Cucumbers

Low light levels, cool temperatures and high fuel prices are combining to cause major concern to UK salads growers at the start of their season.

The troubles come on the back of a particularly difficult year in 2012. Lee Stiles, secretary of the Lea Valley Growers Association, said: “It has been a worrying start to the season, with many cucumber growers reporting yields down by as much as 40 per cent compared to this time last year, mainly due to the poor light levels. This has been compounded by up to 50 per cent more gas use at higher prices and supermarket promotions at the start of the British season.”

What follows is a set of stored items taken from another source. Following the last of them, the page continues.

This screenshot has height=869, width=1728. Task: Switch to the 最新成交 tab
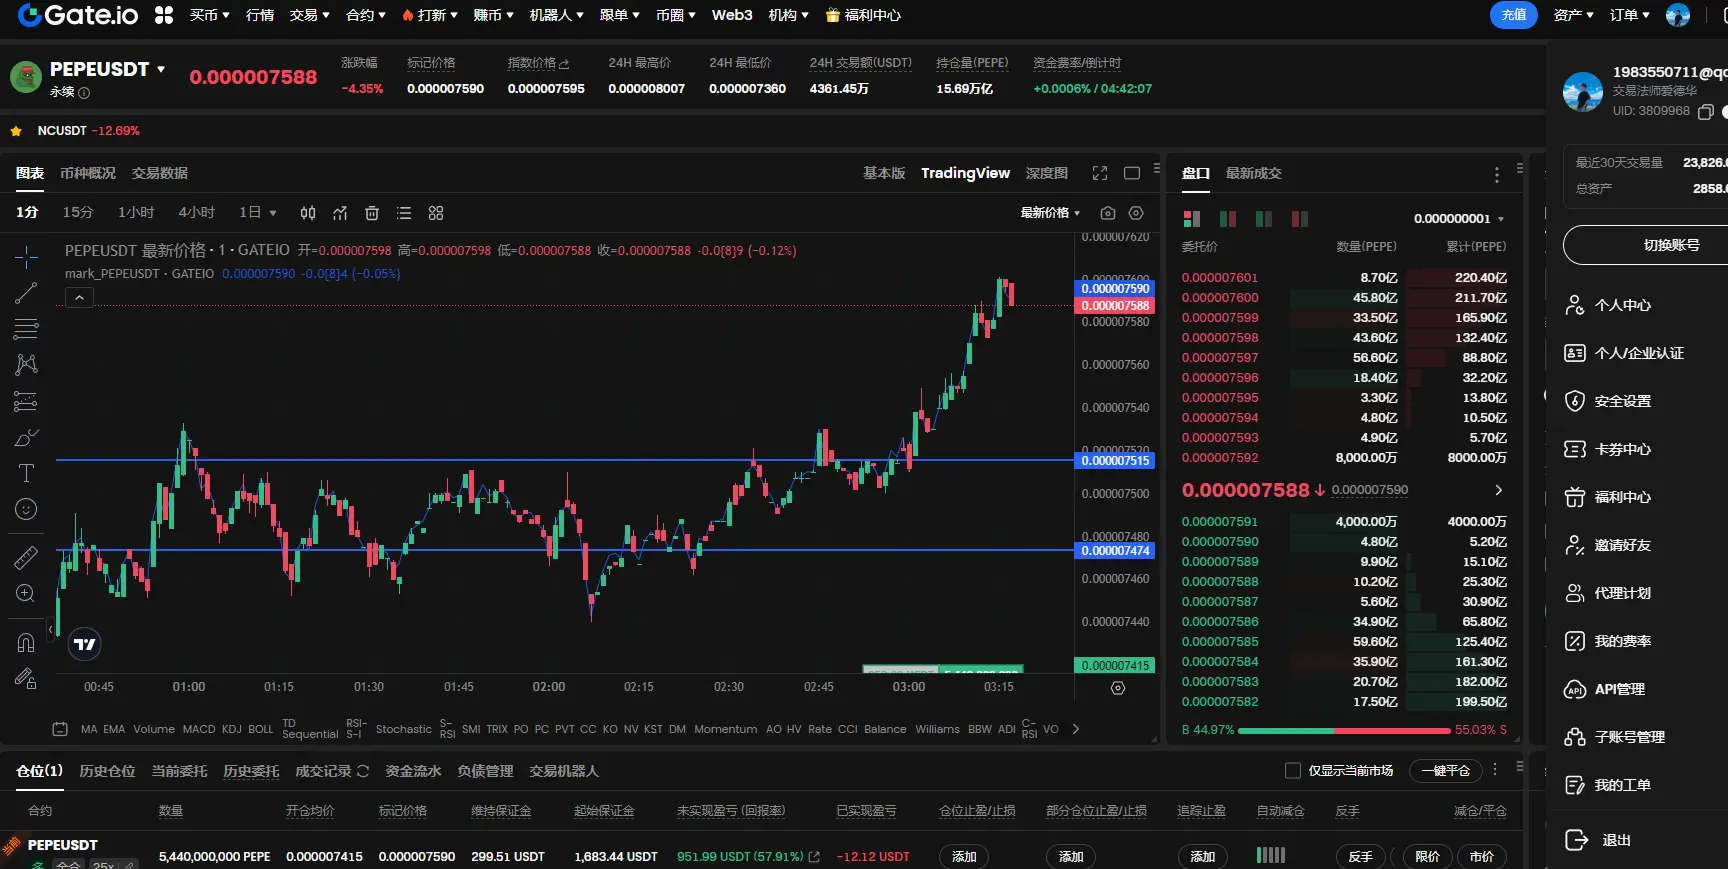pos(1253,173)
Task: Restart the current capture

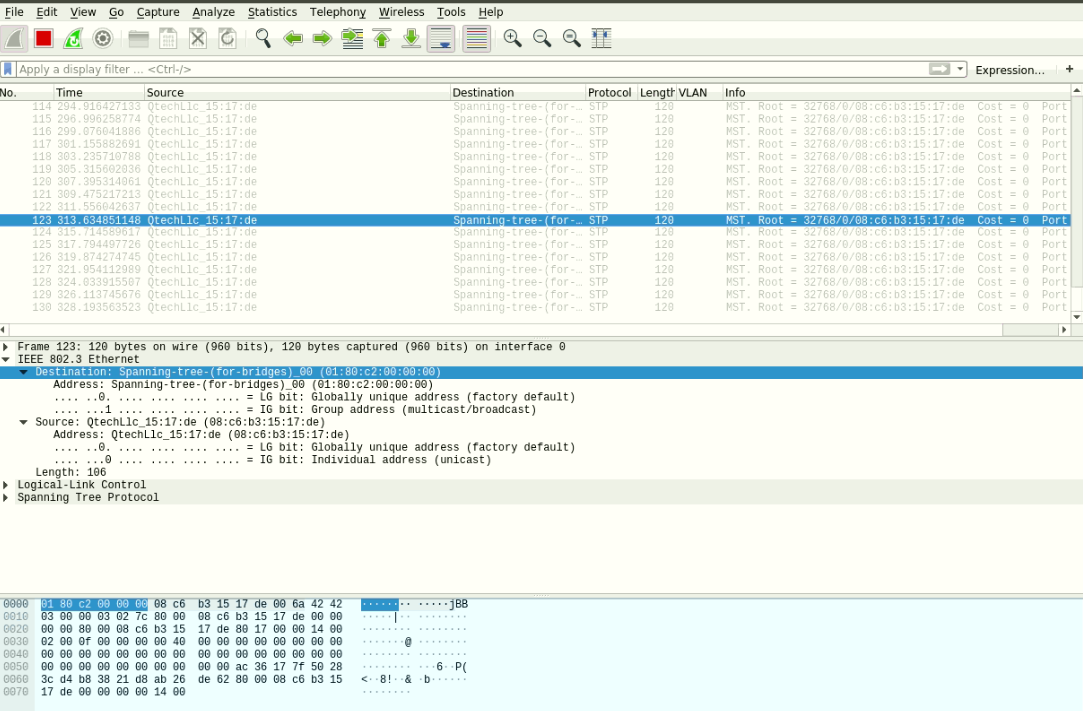Action: click(73, 38)

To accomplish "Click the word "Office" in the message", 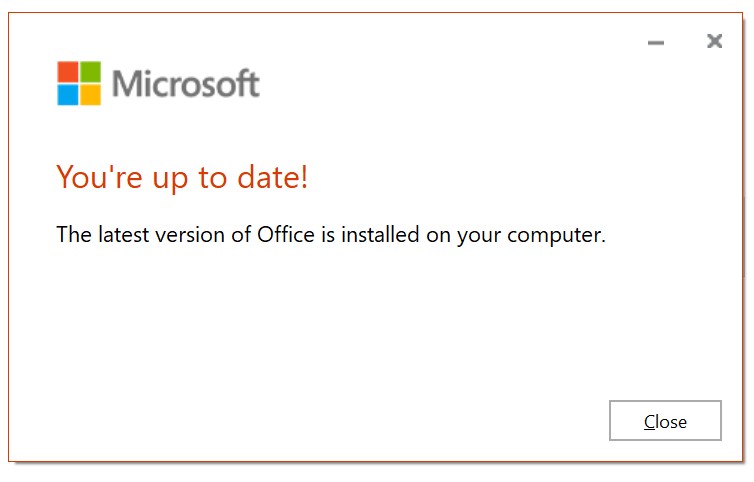I will point(286,234).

The situation is no different for growers of capsicum. LVGA chairman Gary Taylor, who grows sweet peppers, said: “The big unknown is the 20 per cent down on light on the 12-year average and what that will do long term. I suspect that it will again be a poor year following last year's worst ever.”

Meanwhile, the NFU has described recent cold temperatures and low consumer demand as delivering a double whammy to the protected ornamentals sector in the UK. The dampened market demand has made it hard for growers to clear spring stock, and more fuel than usual has been needed to heat glasshouses.

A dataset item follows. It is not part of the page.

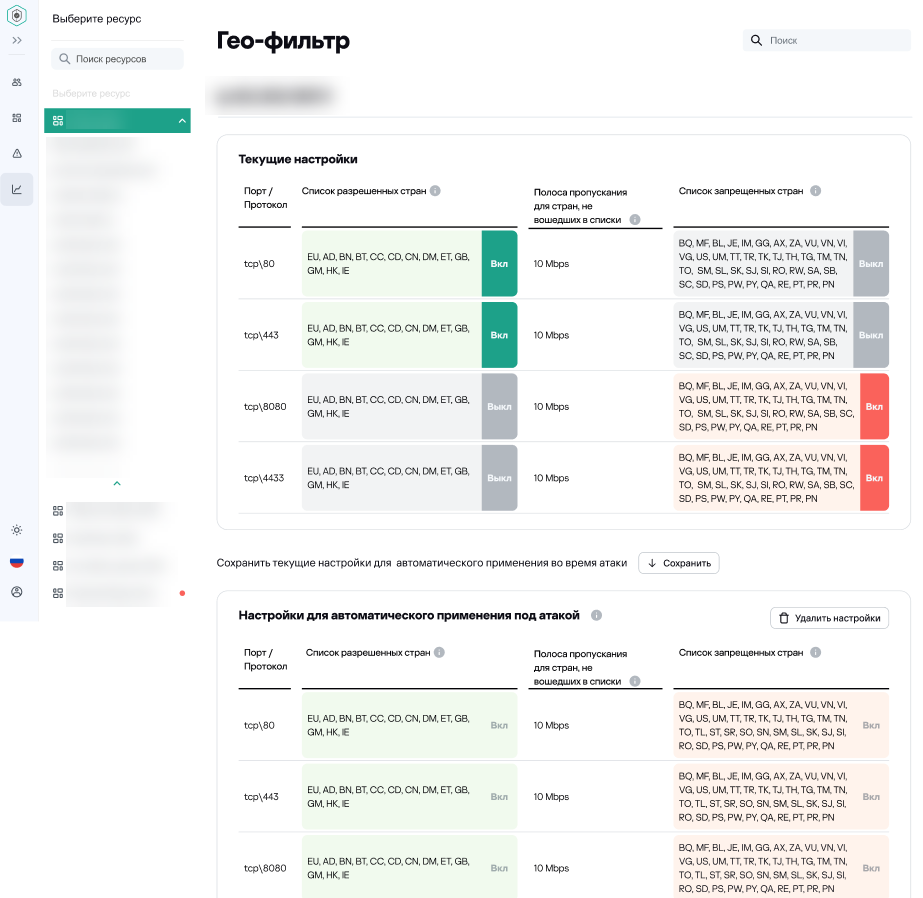Click 'Сохранить' to save current settings
This screenshot has width=923, height=898.
[679, 563]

Ian Howard of Ornamental Plants Ltd in Preston is having to burn more oil to keep his plants alive. “This is making our costs of growing horrendous,' he explained. 'It’s also stopping us from taking on more seasonal staff. The multiple retailers are cutting back their seasonal plant orders to reduce their exposure on such a weather-dependent part of their business. In the meantime we’ve got plants backing up and are starting to run out of space. I’ve got two weeks’ worth of bedding plants unsold because sales are so poor.”

As consumers have not shown much interest in getting out into their gardens during the cold weather, retailers are abandoning the spring season and moving their attentions to summer stock. This leaves growers holding vast quantities of unsold stock, which will most likely have to be thrown away as there is no other market.

Earlier this year, the NFU announced that it would be holding a supply chain summit to bring together ornamental growers and buyers to try to find ways of sharing risk and reward more equitably throughout the supply chain.

NFU horticulture board member and chairman of the British Protected Ornamentals Association, Ian Riggs, said: “With so much investment and talent at stake, the British ornamental sector needs to move away from a boom-or-bust culture and find ways of injecting stability and commitment into its supply chain. Growers can’t keep lurching from one season to the next hoping for a good year to put them back on track.”